Moon's beslissing om terug te keren naar de terreur en het drama van de versie van Grimms, getuigt van de noodzaak om de verwatering en besmetting van de verhalen aan te vechten. Zelfs de Grimms maakten zich schuldig aan het optellen en aftrekken van het materiaal, vooral als het ging om het invoegen van openlijke christelijke moraliteit. Evenzo, zo niet meer, de Disneyficatie van sprookjes heeft hen ontdaan van de kracht en de pijn waarnaar Moon terugkeert.

Schrijvers en dichters hebben ook gereageerd op de verhalen en, zoals maan, hebben er regelmatig naar gestreefd hen terug te brengen naar hun eens zo formidabele status. Vooral vrouwelijke auteurs hebben krachtige, soms hartverscheurende - maar altijd echte en waarheidsgetrouwe - nieuwe versies.

Onder de duizenden oude verhalen in nieuwe kleren is de literatuur van tweede golf feministen, waaronder de suite Transformations (1971) van afvallige dichteres Anne Sexton, die de huiselijkheid van de originele verhalen en spot neemt, spot, koestert en – letterlijk – transformeert ze. Angela Carter's The Bloody Chamber (1979), een prachtige verzameling hervertellingen van beroemde sprookjes, zit vol met vrouwelijke empowerment, sensualiteit en geweld in een krachttoer die zowel de kracht van de verhalen herstelt als ze opnieuw verbeeldt.

Romanschrijver, dichter en essayist, Margaret Atwood transformeert ook de originelen. Haar reactie op Het meisje zonder handen, die het verhaal vertelt van een jonge vrouw die ermee instemt haar handen op te offeren om haar vader te redden van de duivel, in een gedicht met dezelfde naam is een diepe meditatie over de voortzetting van zowel misbruik als overleven.

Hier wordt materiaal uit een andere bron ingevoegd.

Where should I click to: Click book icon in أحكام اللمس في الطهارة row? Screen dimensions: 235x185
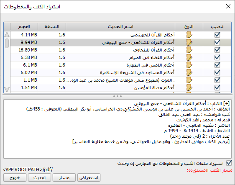189,65
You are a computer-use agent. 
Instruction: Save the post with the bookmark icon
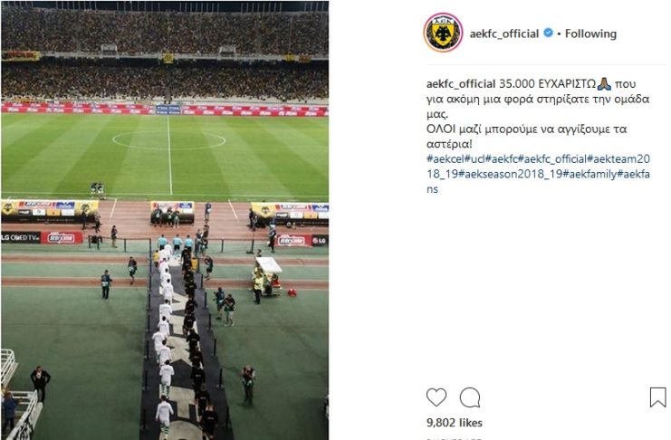click(657, 397)
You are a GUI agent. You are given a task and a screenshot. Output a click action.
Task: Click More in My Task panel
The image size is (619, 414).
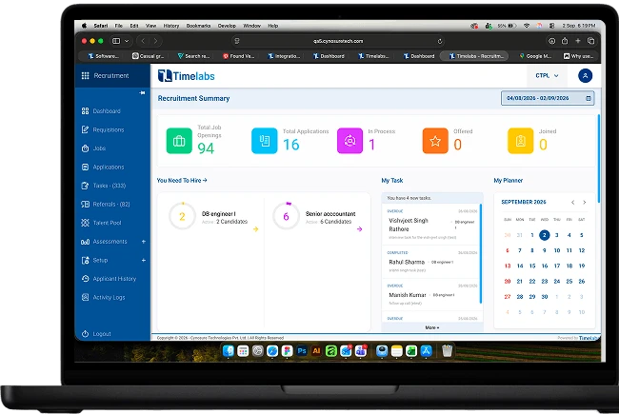432,327
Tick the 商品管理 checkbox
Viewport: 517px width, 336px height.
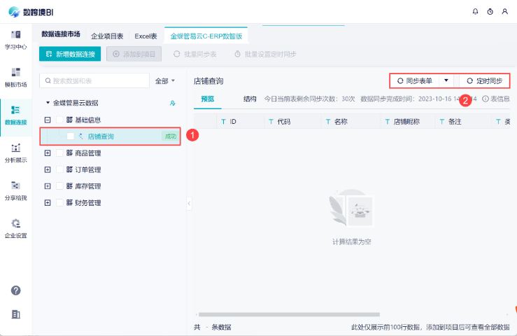pyautogui.click(x=59, y=153)
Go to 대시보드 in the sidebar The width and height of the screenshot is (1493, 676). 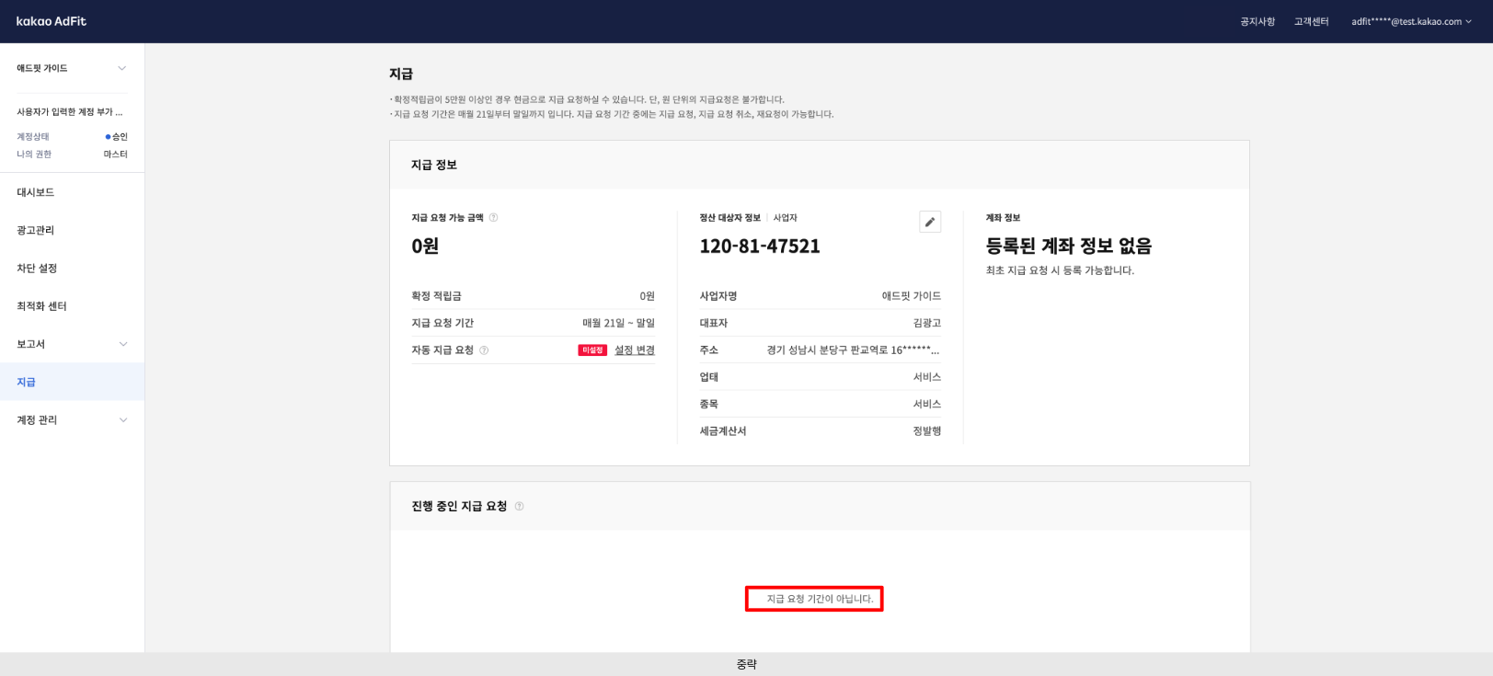36,192
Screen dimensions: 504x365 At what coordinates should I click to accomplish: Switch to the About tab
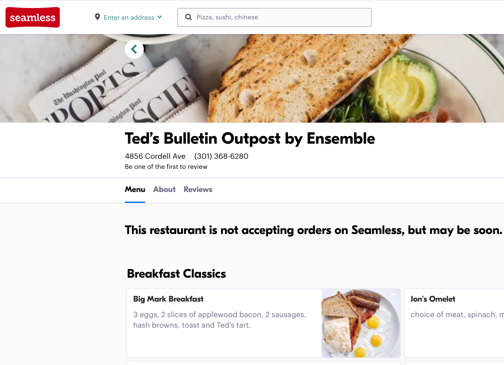pos(164,189)
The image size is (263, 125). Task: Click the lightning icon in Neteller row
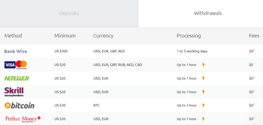pos(203,78)
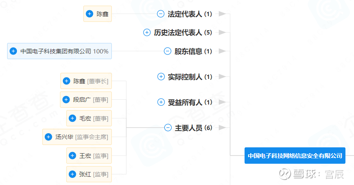This screenshot has width=354, height=185.
Task: Collapse the 股东信息 branch
Action: 168,51
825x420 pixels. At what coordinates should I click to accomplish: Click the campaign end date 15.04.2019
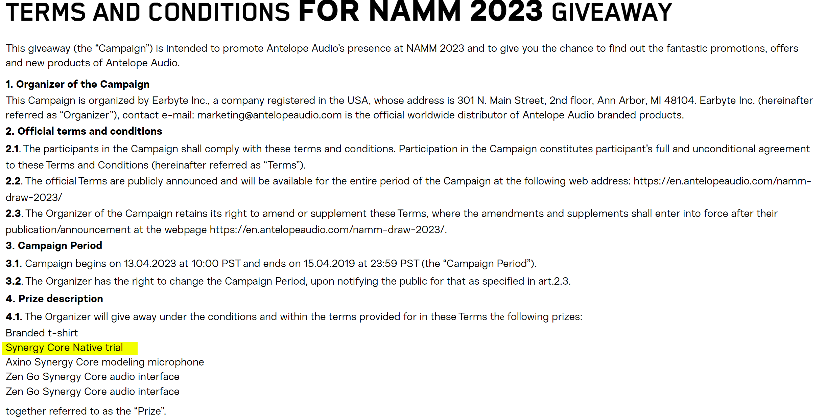[x=329, y=264]
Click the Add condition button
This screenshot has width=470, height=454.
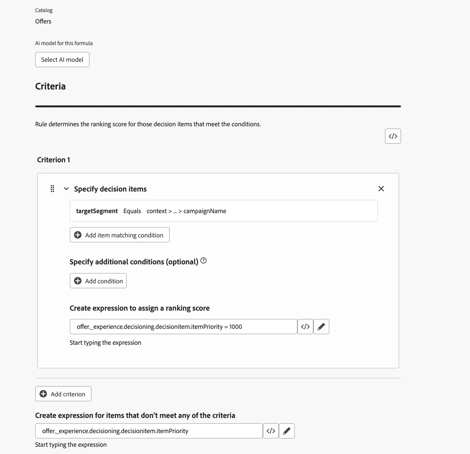click(98, 281)
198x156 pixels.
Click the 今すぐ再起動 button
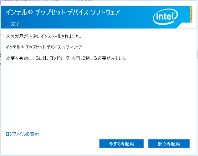(121, 144)
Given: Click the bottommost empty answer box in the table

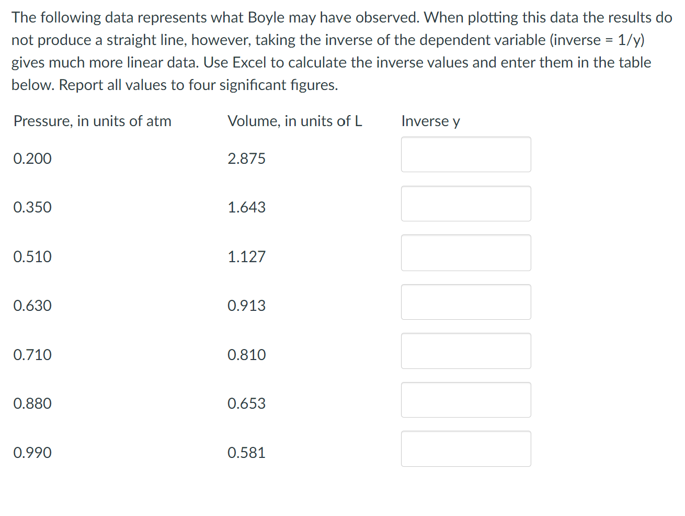Looking at the screenshot, I should (465, 448).
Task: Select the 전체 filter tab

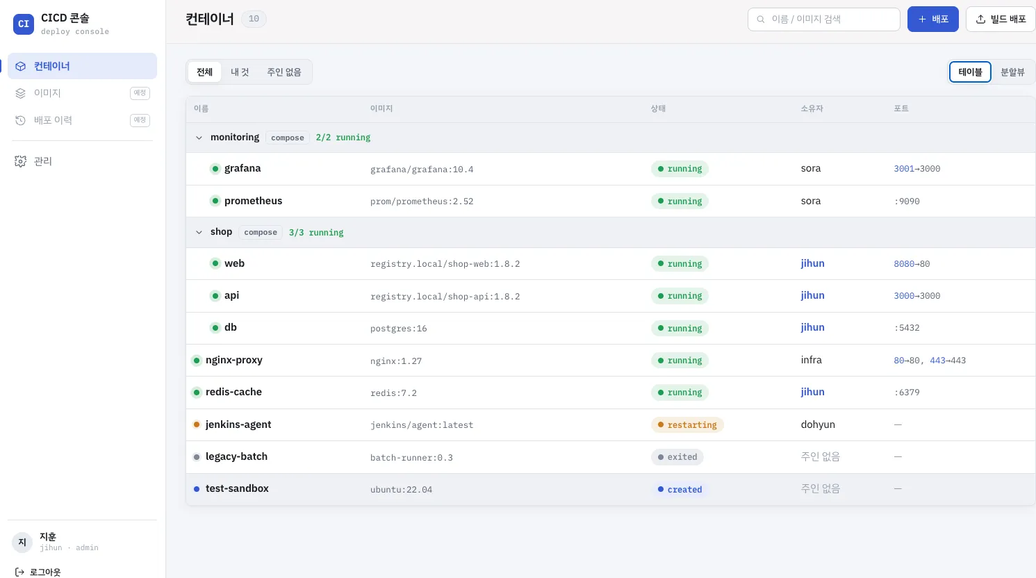Action: (204, 72)
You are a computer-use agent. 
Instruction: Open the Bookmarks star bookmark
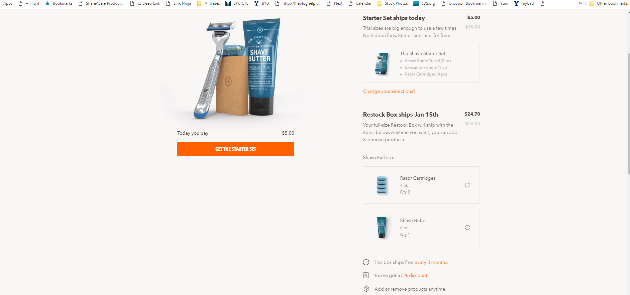(59, 3)
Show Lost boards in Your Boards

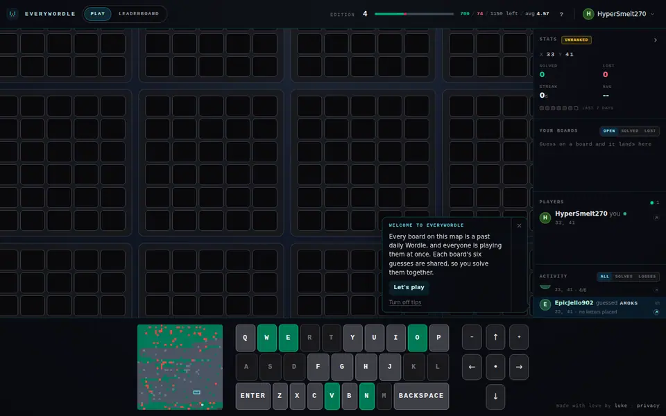coord(650,131)
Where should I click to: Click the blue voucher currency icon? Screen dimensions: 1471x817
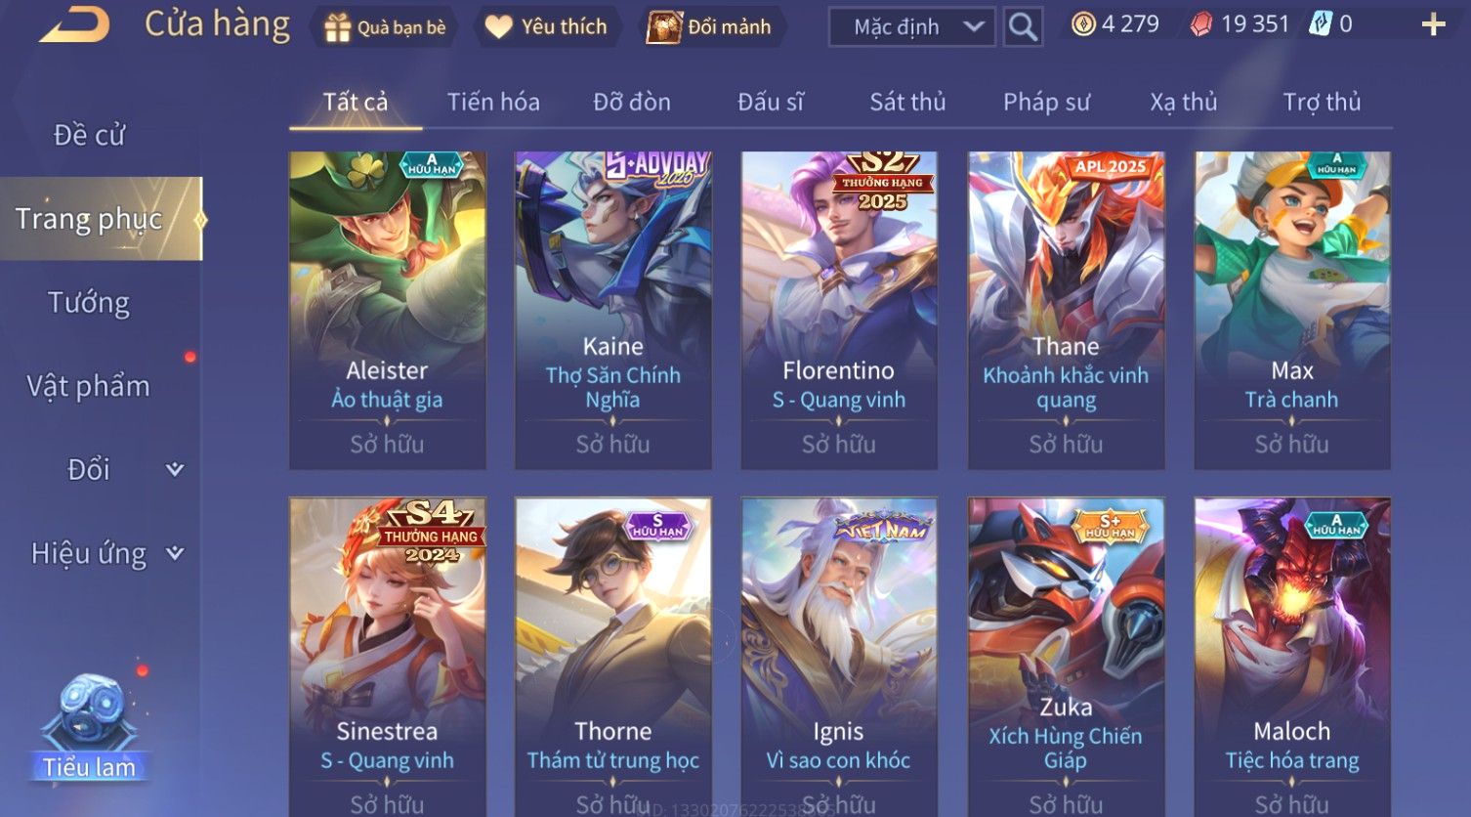coord(1321,24)
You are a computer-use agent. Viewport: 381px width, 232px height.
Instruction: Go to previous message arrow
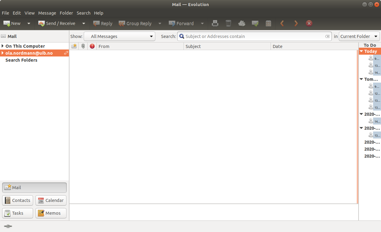pos(282,23)
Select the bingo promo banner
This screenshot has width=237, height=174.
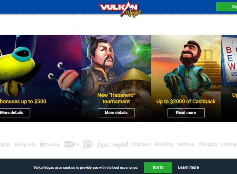(x=229, y=78)
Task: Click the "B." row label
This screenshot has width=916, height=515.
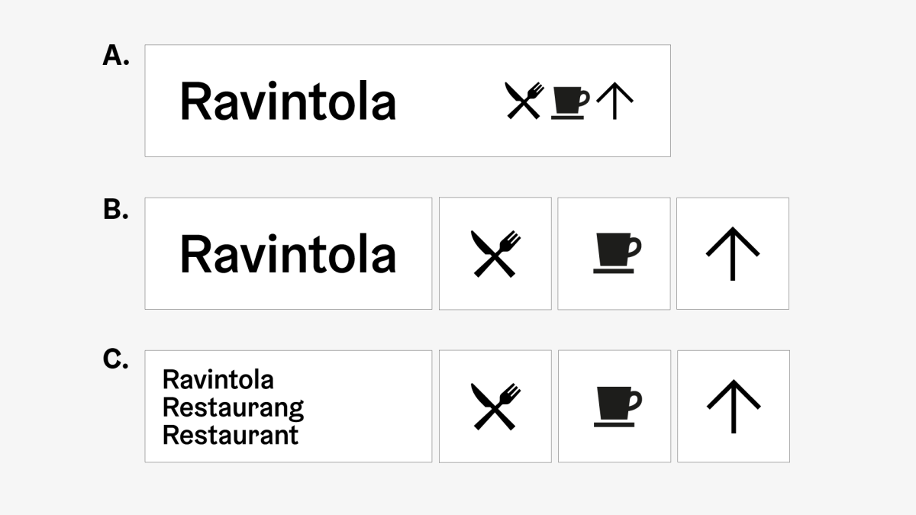Action: tap(116, 210)
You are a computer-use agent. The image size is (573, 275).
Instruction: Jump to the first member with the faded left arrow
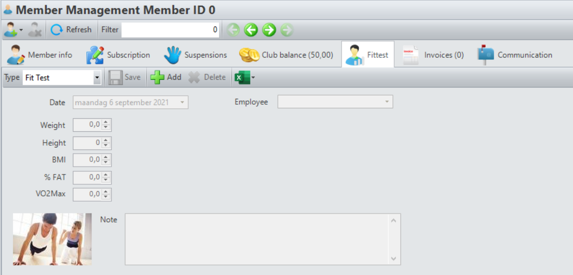click(x=233, y=30)
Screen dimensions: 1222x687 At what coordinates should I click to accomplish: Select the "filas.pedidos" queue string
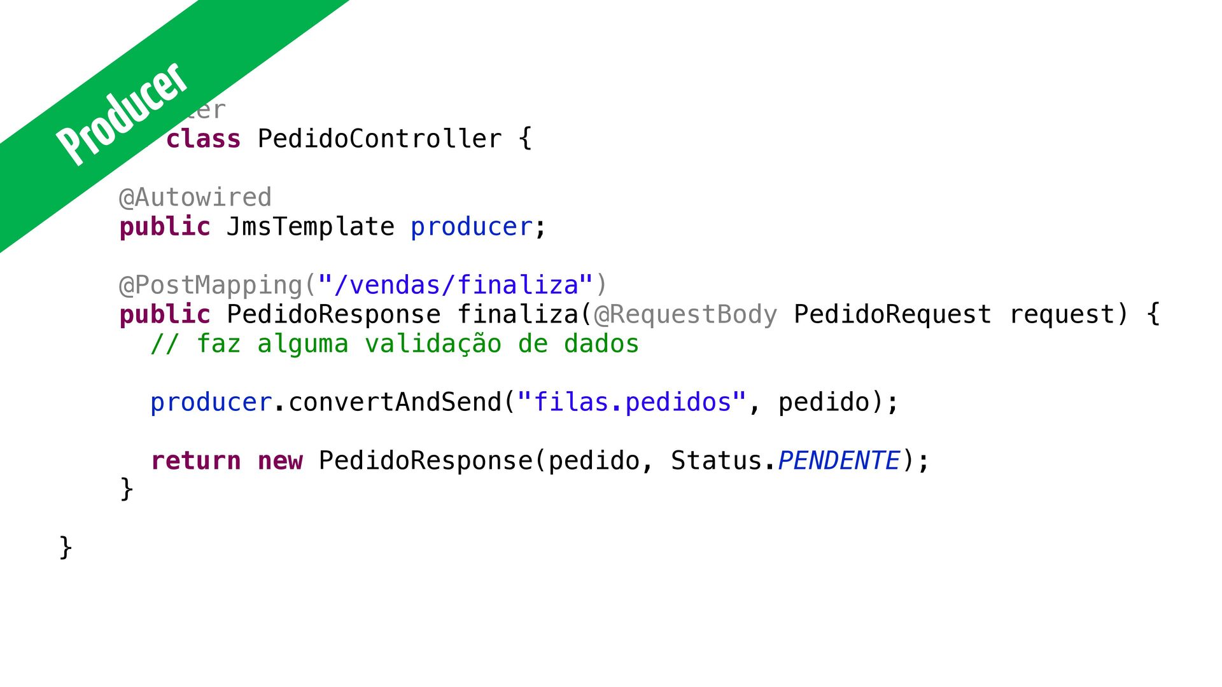click(x=632, y=402)
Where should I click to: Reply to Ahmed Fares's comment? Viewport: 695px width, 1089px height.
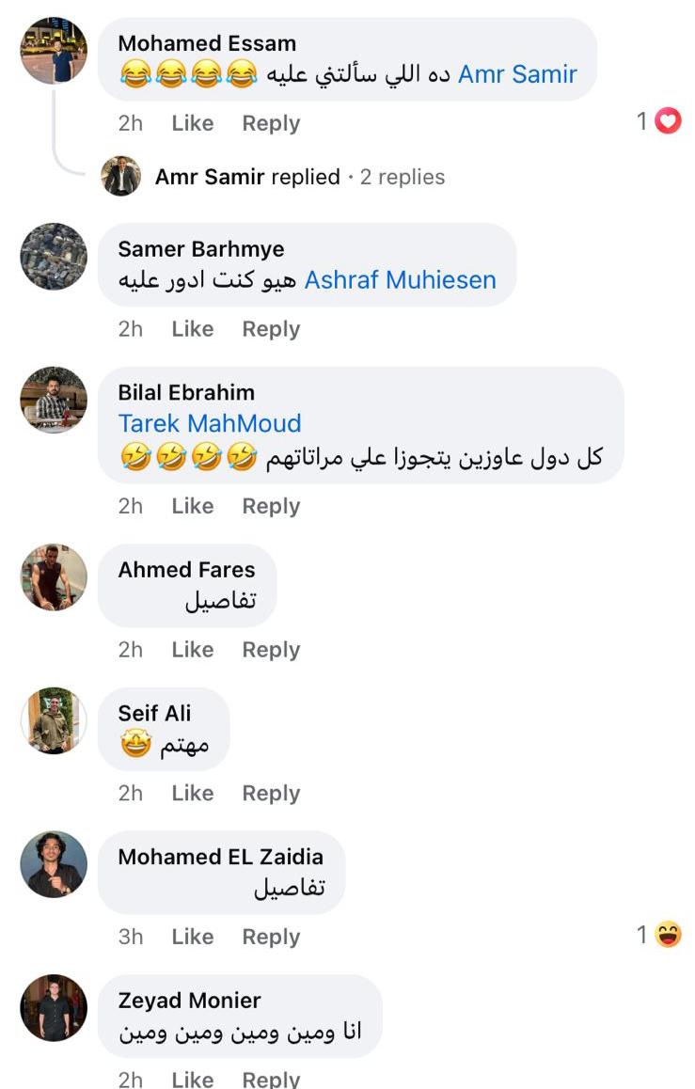[x=271, y=650]
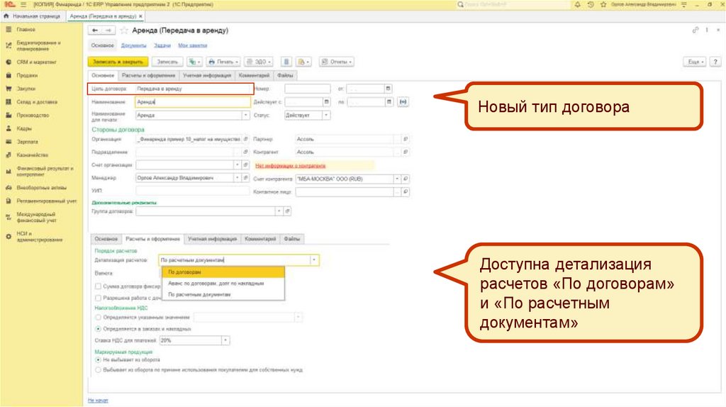Screen dimensions: 726x407
Task: Switch to the 'Учетная информация' tab in the upper tab row
Action: click(x=206, y=75)
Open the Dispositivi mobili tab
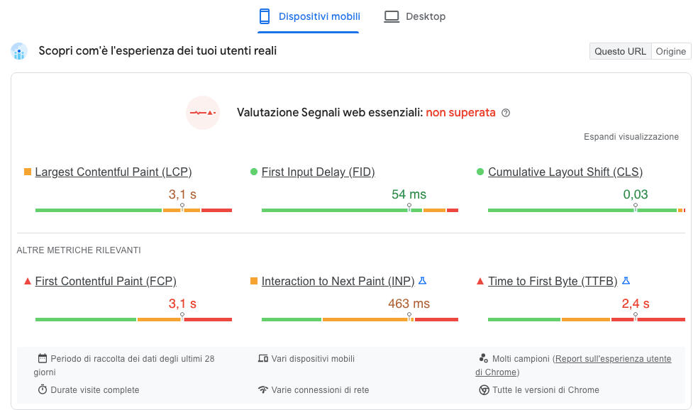 coord(309,16)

De sprookjes die voor het eerst werden bewaard door verzamelaars zoals de gebroeders Grimm - naverteld, verbasterd, bewerkt, geannoteerd, verbannen en teruggewonnen - behoren uiteindelijk tot de mensen die hen het eerst vertelden. En de mensen blijven ze vertellen en opnieuw vertellen. Dichter bij huis dan het Zwarte Woud, een nieuwe show in het The Ian Potter Museum of Art bevat werk van internationale en Australische kunstenaars, waaronder Tracy Moffatt en Sally Smart. De show keert - nogmaals - terug naar sprookjes om maatschappelijke zorgen en angsten te uiten rond kwesties als machtsmisbruik, onrecht en uitbuiting.

Sprookjes zijn, inderdaad, goed om mee te denken, en hun hervertellingen werpen licht op culturele, maatschappelijke en artistieke bewegingen. Zowel kinderen als volwassenen zouden meer sprookjes moeten lezen - zowel de originele als de getransformeerde versies, want ze zijn een van onze culturele toetsstenen.

Des te beter om je te zien met:Sprookjes getransformeerd, is te zien van donderdag 23 nov 2017 tot zondag 4 maart 2018 in The Ian Potter Museum of Art, De Universiteit van Melbourne.

Dit artikel is oorspronkelijk gepubliceerd op The Conversation. Lees het originele artikel.